In fact, Benjamin says her company’s decision to move from a large to a smaller, more regional TMC was driven in part by the ability of personal service driven by technology. Travellers have the ability to text and get a response instantly around the clock, she says, and that was the aspect that made the new TMC stand out in the RFP.

Emerging technology, such as ChatGPT, has the capability to transform servicing to tackle more complex questions, but the Travelport study showed that travellers still prefer the human touch – especially younger consumers. The survey showed 83 per cent of respondents from 18 to 41 wanted an option to chat with a live human, compared with 75 per cent overall.

“Humans are here to stay, breathless articles on LinkedIn about ChatGPT notwithstanding,” according to the report. “Live chat was rated equally useful as a phone call, indicating that people just want a human experience, regardless of whether it’s voice or text.”

Third-party tech providers shift the balance

Takeda global head of travel, meetings and events Michelle DeCosta says her company has embarked on an “innovation exchange” that recently included bringing in online booking suppliers to do presentations and answer questions about how they can be a part of that journey. The company has also turned to a number of third-party partners to ensure travellers can easily access information throughout their travel experience. Takeda recently adopted Tripkicks as an overlay in the Concur booking tool to bring visibility and attention to sustainable travel and minority-owned travel partners, and to help influence traveller choices at the point of sale.

“Our programme is less ‘you must book in this very traditional way’ and more ‘I want you to book in a way that makes you happy and productive as long as I get the data’”

ZS's Suzanne Boyan

Other third-party technology providers have arisen in recent years seeking to enhance the traveller experience in booking and beyond.

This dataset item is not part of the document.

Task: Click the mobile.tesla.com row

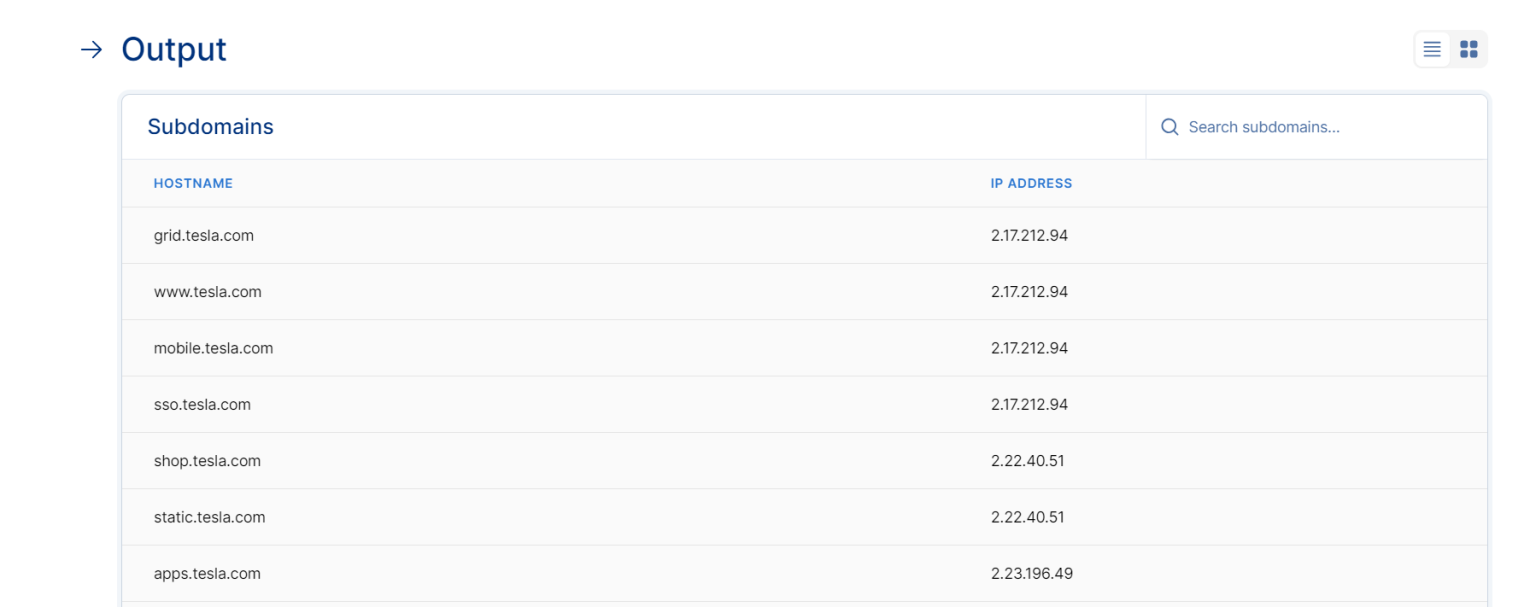Action: coord(214,348)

Grapevine, for example, uses AI, in partnership with TMCs, to get relevant offers in front of travellers when they are outside of the booking tool that will put a previously initiated itinerary top of mind and pull them back into it to make policy-compliant bookings within programme parameters. In terms of the traveller’s experience, that adds the consideration of time as a dimension to the booking experience, says Grapevine CEO Jack Dow. A traveller might not yet be ready to think about their hotel choice or airport parking when making an initial flight booking, for instance.

“The reality is, in any travel booking scenario, you never book it all at once,” he says. “There is a whole bunch of things you need to purchase as a part of your journey, and the attachment rates of those things should be significantly higher.”

Tripism, meanwhile, is tackling the communication side of the experience, offering technology that in essence replaces the traditional intranet site to bring “highly relevant information to travellers who don’t want to read thousands and thousands of words,” says Kerr. That can enhance the experience by ensuring travellers are informed of supplier partners and when making other decisions, such as accessing dining recommendations.

TMCs, of course, have been investing in their own tech to enhance the travel experience, including self-service capabilities, alerts and services to deal with disruptions and sustainability data, to name a few. So, how do travellers find the balance between that and third-party suppliers? Keeping in mind that expecting all technology from a single provider is “a really big ask,” according to Kerr.

Klee says AmTrav’s philosophy is to own as much of its own technology for the traveller experience as it can – a philosophy, he says, is validated by the struggles some TMCs are currently having with NDC.

“We don’t want a bunch of third parties we come dependent on; the more direct we can be with our suppliers, the better,” says Klee.

DeCosta, however, says buyers shouldn’t lose themselves as the centre of the travel experience, relying too heavily on the TMC as the single tech partner to drive the travel experience.

“For too long, as buyers, we’ve put [it] on the TMC to manage everything that happens,” says DeCosta. “The TMC remains an important partner, but we want to put Takeda at the centre of the ecosystem.”